_What you need to do_.
All of the data needs to come back exactly as written.

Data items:
::::::

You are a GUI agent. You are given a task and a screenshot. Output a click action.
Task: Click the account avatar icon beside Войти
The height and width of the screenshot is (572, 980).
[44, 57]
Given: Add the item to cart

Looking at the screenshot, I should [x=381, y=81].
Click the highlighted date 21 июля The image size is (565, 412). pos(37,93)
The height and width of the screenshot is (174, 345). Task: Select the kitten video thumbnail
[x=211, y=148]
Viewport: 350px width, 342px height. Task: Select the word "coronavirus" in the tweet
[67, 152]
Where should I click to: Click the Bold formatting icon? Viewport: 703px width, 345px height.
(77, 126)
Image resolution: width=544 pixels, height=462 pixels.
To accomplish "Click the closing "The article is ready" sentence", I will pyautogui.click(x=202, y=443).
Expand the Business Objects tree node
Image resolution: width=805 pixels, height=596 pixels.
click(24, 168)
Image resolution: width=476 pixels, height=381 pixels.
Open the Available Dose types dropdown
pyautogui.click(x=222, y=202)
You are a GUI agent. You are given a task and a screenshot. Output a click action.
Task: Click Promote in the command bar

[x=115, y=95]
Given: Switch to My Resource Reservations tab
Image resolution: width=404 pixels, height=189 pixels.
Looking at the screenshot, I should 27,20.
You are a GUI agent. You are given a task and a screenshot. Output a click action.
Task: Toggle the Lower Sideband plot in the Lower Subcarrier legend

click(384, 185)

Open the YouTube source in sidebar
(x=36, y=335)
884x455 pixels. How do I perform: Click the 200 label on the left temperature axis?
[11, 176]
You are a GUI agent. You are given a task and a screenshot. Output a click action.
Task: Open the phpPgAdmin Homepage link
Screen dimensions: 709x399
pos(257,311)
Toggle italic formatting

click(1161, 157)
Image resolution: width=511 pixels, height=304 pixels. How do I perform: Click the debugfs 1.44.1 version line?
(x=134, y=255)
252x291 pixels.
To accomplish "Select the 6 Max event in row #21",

::::::

_Your response_.
You are a GUI agent. You are given a task and a screenshot. Output a click action.
Task: Click the account avatar icon beside Войти
The height and width of the screenshot is (572, 980).
[44, 57]
Given: Add the item to cart

Looking at the screenshot, I should [x=381, y=81].
Click the highlighted date 21 июля The image size is (565, 412). pos(37,93)
The height and width of the screenshot is (174, 345). Task: Select the kitten video thumbnail
[x=211, y=148]
Viewport: 350px width, 342px height. Task: Select the word "coronavirus" in the tweet
[67, 152]
Where should I click to: Click the Bold formatting icon? Viewport: 703px width, 345px height.
(77, 126)
Image resolution: width=544 pixels, height=462 pixels.
To accomplish "Click the closing "The article is ready" sentence", I will pyautogui.click(x=202, y=443).
Expand the Business Objects tree node
Image resolution: width=805 pixels, height=596 pixels.
click(24, 168)
Image resolution: width=476 pixels, height=381 pixels.
Open the Available Dose types dropdown
pyautogui.click(x=222, y=202)
You are a GUI agent. You are given a task and a screenshot. Output a click action.
Task: Click Promote in the command bar

[x=115, y=95]
Given: Switch to My Resource Reservations tab
Image resolution: width=404 pixels, height=189 pixels.
Looking at the screenshot, I should 27,20.
You are a GUI agent. You are given a task and a screenshot. Output a click action.
Task: Toggle the Lower Sideband plot in the Lower Subcarrier legend

click(384, 185)

Open the YouTube source in sidebar
(x=36, y=335)
884x455 pixels. How do I perform: Click the 200 label on the left temperature axis?
[11, 176]
You are a GUI agent. You are given a task and a screenshot. Output a click action.
Task: Open the phpPgAdmin Homepage link
Screen dimensions: 709x399
pos(257,311)
Toggle italic formatting

click(1161, 157)
Image resolution: width=511 pixels, height=304 pixels. How do I perform: Click the debugfs 1.44.1 version line?
(x=134, y=255)
252x291 pixels.
To accomplish "Select the 6 Max event in row #21",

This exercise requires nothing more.